Sempre dalle Nazioni Unite è partita l’esortazione alla Thailandia contro la deportazione dei musulmani Rohingya. Mercoledì scorso, un portavoce dell’Alto Commissariato delle Nazioni Unite per i Rifugiati (Unhcr) ha chiesto alle autorità thailandesi di concedere “temporaneo soggiorno, assistenza e protezione in Thailandia fino a soluzioni” per i 259 apolidi Rohingya arrestati l’8 novembre fuggiti dalle persecuzioni. La polizia thailandese ha arrestato 259 Rohingya, tra cui 13 bambini, su una barca in rotta verso la Malesia nei pressi della provincia meridionale di Ranong. Le autorità stanno indagando se i detenuti erano entrati in Thailandia illegalmente o sono stati vittime di tratta. Secondo i gruppi per i diritti umani, più di 10mila musulmani Rohingya sono fuggiti dallo Stato di Rakhine nel Myanmar settentrionale su navi da carico a metà ottobre, con destinazioni principali Thailandia e Malesia.
La Thailandia è stata criticata per respingere le navi cariche di profughi Rohingya che entrano nelle acque thailandesi di nuovo verso il mare aperto e per tenere in detenzione i migranti in strutture sovraffollate. Centinaia di Rohingya sono stati uccisi e più di 140mila sono gli sfollati a causa degli attacchi da parte di estremisti buddisti nel corso degli ultimi due anni.

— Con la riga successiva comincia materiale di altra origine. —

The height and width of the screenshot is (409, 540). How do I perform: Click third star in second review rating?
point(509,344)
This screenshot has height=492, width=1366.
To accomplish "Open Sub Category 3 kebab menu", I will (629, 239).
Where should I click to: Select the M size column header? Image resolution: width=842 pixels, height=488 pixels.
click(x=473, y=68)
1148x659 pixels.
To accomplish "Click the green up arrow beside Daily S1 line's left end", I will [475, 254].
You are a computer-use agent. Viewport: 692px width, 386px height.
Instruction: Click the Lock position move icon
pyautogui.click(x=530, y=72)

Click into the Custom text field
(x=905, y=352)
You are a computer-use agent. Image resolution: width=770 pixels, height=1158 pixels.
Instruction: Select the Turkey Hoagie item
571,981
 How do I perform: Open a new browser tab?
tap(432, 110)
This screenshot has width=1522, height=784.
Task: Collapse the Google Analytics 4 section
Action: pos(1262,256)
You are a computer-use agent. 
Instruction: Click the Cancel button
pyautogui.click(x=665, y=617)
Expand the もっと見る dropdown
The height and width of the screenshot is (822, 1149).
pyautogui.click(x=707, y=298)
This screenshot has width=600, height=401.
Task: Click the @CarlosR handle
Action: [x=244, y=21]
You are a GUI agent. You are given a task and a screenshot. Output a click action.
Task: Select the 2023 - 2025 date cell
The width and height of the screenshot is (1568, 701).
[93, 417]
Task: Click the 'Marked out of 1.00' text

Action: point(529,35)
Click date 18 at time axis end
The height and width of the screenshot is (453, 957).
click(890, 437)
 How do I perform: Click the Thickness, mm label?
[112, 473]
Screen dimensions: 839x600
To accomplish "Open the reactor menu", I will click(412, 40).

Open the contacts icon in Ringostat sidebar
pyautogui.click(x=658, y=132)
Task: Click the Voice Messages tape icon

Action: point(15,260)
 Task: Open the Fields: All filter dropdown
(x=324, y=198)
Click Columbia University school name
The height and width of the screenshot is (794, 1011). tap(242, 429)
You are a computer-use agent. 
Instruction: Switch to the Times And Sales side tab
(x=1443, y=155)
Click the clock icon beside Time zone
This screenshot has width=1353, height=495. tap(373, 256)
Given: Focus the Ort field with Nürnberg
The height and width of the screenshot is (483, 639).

Intanto è stato rivolto un appello alla comunità internazionale, all’Asean, all’Unione europea, agli Stati Uniti d’America, all’Australia e ai Paesi limitrofi per proteggere i Rohingya in Birmania prima che sia troppo tardi, da parte dell’Organizzazione Nazionale Rohingya che condanna fermamente l’arresto illegale, gli omicidi e le atrocità criminali commessi da parte delle forze di sicurezza di confine di Maungdaw, nel comune di Arakan. Dai primi di ottobre le forze di sicurezza al confine con il Myanmar hanno arrestato più di cento Rohingya in Maungdaw Township. Di essi almeno 60 persone sono state sommariamente giustiziate, mentre il destino degli altri causa una grave preoccupazione.
Il governo Thein Sein sta costringendo i Rohingya ad accettare il bengalese come loro nazionalità in modo da renderli immigrati illegali dal Bangladesh. “Il governo continua l’incitamento alla violenza contro i musulmani ed è stato implicito in tutte le attività di genocidio contro i Rohingya”, ha dichiarato l’Organizzazione Nazionale Rohingya.
I musulmani del Myanmar, circa un milione e 300mila, che si vedono negare la cittadinanza, che vivono in condizioni di apartheid e hanno poco o nessun accesso ai posti di lavoro, scuole o assistenza sanitaria, non solo rappresentano una delle comunità più perseguitate al mondo – fatto confermato dalle Nazioni Unite – ma sono a rischio di estinzione.